TEXT UNDER STUDY: Begin

I tore the radiator off, and shockingly it did not have any leaks other than the small hose return line to the reservoir, which snapped off. needing a replaced fitting there.
the AC system still had a charge, and the only part broken was the smog blower thing for the exhaust. other than almost every plastic piece in the grill that holds stuff. and the fans for the radiator.

if i can score a wrecked jetta of the same year, that was T boned or something, i should be able to get this baby up and running again for 1500-2000


----------



## FordTrax (Jan 3, 2014)

*Sorry ti see that*

I had a friend with a car with similar damage - they totaled his.


----------



## par0thead151 (Sep 17, 2010)

FordTrax said:


> I had a friend with a car with similar damage - they totaled his.



the rational side of me is saying i should pat it out, and cut my losses. hidden damage will probably come back to haunt me if i try to repair it.

TEXT UNDER STUDY: End

TASK INSTRUCTIONS —
1) Translate this sentence from the forum thread about the damaged car into Spanish: "I had a friend with a car with similar damage - they totaled his."
2) Reproduce everything in the forum thread about the damaged car from "I tore the radiator" down to "(Jan 3, 2014)".

THE DATA: Begin

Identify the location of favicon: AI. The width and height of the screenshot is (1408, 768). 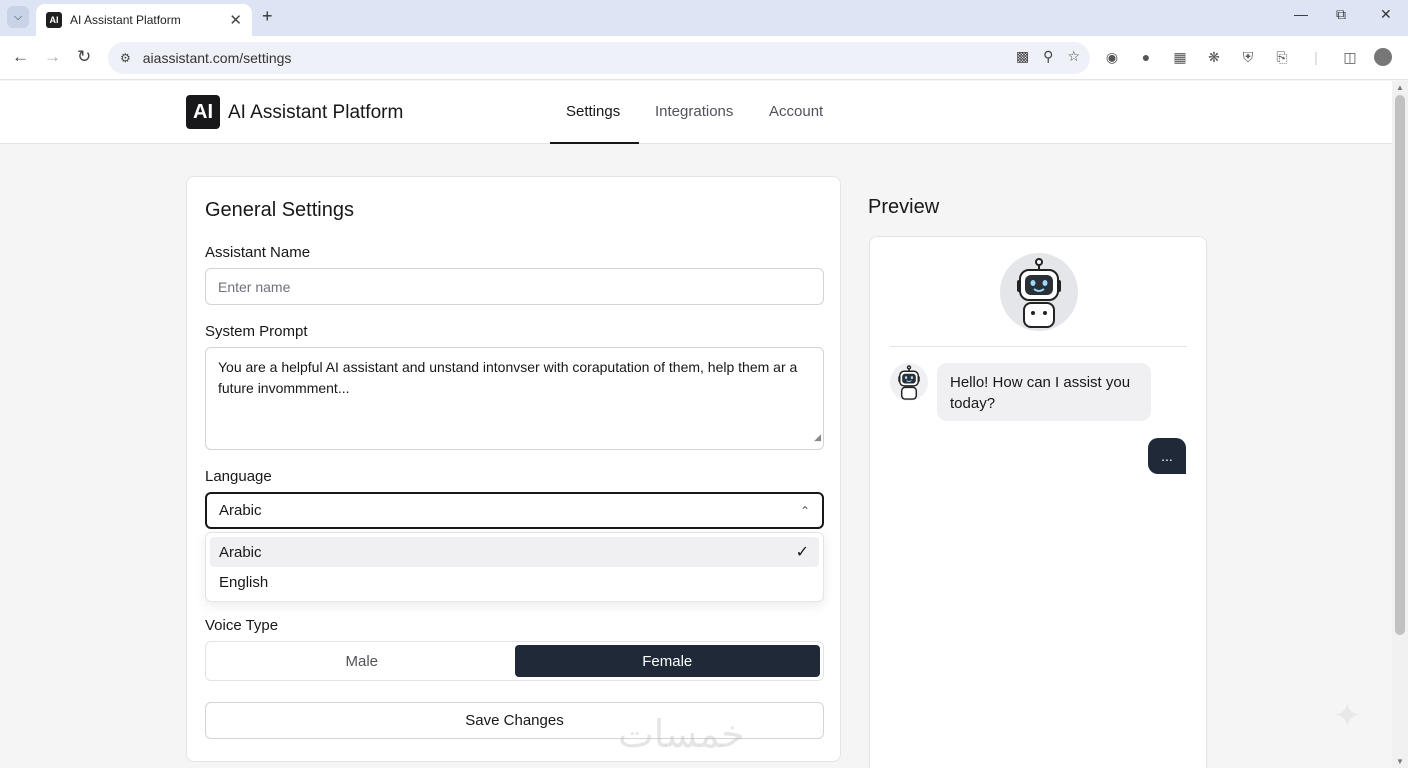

THE DATA: End

ANSWERS IN ORDER —
1) Tuve un amigo con un auto con daños similares; lo declararon pérdida total.

2)
I tore the radiator off, and shockingly it did not have any leaks other than the small hose return line to the reservoir, which snapped off. needing a replaced fitting there.
the AC system still had a charge, and the only part broken was the smog blower thing for the exhaust. other than almost every plastic piece in the grill that holds stuff. and the fans for the radiator.

if i can score a wrecked jetta of the same year, that was T boned or something, i should be able to get this baby up and running again for 1500-2000


----------



## FordTrax (Jan 3, 2014)